__Information shown__.
*****

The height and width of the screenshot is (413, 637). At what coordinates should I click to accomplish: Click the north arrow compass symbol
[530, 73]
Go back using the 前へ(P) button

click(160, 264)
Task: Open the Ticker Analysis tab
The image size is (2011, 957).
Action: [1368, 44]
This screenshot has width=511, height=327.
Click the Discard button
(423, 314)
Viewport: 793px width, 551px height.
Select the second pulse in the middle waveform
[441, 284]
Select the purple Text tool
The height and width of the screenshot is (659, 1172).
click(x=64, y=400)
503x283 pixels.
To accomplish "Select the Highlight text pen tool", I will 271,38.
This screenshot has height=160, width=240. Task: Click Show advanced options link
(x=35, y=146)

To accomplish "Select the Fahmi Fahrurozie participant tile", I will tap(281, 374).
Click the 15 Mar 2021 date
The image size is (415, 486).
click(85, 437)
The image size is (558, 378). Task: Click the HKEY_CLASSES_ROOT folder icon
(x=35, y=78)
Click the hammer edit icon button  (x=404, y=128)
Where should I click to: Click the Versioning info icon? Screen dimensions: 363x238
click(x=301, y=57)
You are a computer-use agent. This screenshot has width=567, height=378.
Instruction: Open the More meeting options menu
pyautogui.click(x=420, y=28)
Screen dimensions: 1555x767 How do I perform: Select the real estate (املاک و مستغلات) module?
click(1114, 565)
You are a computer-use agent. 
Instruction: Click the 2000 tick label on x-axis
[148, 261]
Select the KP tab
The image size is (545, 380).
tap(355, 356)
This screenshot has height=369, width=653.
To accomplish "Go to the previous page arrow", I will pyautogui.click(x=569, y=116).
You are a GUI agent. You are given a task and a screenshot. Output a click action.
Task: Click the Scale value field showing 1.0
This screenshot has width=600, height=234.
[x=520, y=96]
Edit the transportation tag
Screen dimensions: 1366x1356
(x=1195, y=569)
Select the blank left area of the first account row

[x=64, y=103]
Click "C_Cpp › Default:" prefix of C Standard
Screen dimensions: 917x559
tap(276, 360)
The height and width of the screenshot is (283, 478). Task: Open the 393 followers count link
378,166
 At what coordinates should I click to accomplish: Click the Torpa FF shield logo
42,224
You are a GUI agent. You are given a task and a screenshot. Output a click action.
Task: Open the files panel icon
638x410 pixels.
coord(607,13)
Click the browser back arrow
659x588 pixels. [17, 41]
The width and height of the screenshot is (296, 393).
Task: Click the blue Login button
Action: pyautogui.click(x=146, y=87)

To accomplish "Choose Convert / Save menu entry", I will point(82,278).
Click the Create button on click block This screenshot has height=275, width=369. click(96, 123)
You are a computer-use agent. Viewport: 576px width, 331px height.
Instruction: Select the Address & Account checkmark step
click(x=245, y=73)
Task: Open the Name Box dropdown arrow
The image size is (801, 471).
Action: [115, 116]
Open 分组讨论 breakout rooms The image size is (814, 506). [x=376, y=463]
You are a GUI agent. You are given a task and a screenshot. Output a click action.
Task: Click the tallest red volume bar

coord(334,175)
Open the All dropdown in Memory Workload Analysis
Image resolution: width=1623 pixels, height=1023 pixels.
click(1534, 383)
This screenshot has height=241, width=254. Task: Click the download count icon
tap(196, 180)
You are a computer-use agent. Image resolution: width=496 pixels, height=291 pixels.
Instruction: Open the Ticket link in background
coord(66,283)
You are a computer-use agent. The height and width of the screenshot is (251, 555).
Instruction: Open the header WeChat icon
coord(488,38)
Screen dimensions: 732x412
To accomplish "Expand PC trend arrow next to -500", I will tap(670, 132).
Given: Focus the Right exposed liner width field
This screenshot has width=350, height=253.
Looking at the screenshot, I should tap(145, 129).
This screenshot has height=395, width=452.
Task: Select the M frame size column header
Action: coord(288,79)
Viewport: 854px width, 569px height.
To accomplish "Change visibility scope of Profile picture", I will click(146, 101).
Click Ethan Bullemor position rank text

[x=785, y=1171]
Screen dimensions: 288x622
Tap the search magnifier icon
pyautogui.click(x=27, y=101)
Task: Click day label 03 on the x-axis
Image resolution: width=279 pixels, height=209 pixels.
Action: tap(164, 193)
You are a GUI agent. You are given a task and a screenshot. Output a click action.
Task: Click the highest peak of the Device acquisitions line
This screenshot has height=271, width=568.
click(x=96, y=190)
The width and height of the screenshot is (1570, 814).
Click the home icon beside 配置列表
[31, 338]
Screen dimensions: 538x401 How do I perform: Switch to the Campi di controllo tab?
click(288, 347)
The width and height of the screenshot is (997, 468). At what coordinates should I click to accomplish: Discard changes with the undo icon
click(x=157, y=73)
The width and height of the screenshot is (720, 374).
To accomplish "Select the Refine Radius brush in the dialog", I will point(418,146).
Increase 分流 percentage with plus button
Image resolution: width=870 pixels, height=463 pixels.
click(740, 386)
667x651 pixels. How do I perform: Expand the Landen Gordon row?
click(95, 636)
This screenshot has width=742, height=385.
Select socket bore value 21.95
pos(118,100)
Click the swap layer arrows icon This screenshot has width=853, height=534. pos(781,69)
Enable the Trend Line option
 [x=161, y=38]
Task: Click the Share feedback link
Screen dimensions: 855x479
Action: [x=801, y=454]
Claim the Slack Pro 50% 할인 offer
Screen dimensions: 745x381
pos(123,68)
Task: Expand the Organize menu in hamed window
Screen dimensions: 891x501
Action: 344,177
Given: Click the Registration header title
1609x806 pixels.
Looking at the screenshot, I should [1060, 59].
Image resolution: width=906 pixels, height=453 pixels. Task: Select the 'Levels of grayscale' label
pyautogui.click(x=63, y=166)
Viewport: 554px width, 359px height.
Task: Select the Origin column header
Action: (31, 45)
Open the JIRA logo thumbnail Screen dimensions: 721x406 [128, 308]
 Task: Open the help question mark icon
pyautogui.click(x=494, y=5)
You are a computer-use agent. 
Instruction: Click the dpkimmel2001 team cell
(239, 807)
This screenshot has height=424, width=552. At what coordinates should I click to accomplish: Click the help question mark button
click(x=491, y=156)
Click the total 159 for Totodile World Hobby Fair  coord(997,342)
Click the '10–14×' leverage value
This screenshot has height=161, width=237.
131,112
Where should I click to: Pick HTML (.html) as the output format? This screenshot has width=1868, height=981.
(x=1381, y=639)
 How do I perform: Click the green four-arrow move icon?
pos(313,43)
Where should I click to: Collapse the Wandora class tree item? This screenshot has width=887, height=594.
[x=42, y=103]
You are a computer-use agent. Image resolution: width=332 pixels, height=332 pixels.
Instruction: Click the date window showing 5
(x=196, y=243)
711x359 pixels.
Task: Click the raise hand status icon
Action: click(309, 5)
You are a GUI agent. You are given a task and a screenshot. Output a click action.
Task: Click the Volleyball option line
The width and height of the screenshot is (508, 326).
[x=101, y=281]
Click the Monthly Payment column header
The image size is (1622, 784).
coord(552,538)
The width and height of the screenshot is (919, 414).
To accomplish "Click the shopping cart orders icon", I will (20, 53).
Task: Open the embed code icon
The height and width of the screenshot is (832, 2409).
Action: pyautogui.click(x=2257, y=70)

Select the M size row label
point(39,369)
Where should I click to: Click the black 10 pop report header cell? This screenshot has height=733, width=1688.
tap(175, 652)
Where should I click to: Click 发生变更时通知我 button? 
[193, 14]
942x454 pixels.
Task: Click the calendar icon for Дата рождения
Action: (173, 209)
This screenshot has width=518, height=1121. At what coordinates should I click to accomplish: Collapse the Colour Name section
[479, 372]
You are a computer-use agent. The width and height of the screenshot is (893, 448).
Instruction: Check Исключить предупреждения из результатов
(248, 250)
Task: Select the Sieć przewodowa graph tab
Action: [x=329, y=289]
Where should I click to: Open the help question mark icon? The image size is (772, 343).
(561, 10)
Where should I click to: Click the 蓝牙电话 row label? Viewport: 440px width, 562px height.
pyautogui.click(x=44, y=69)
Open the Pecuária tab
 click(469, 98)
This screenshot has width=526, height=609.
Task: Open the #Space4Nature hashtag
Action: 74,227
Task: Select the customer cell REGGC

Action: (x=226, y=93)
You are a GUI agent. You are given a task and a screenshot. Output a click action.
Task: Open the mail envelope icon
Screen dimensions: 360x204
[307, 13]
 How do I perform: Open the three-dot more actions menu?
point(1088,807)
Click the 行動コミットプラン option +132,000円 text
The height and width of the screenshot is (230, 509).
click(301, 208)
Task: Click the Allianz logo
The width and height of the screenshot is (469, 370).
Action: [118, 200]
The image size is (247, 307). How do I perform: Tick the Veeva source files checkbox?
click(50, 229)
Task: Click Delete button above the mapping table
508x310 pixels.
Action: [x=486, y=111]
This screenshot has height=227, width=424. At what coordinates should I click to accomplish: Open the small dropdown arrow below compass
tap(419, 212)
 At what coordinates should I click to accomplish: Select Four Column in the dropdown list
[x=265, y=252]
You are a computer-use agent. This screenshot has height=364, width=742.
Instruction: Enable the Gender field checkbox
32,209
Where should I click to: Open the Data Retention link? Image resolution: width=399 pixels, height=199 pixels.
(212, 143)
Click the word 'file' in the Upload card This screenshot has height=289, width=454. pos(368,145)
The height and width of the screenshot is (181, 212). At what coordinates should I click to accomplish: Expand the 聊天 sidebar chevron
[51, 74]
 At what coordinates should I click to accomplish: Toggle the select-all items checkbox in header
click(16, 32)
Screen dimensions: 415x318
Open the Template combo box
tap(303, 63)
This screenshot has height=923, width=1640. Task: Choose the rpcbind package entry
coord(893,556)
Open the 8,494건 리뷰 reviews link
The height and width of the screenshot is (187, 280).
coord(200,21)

*****

Say how many lines of the data include the word "computer". Nothing other than the number should be given.

__Output__. 9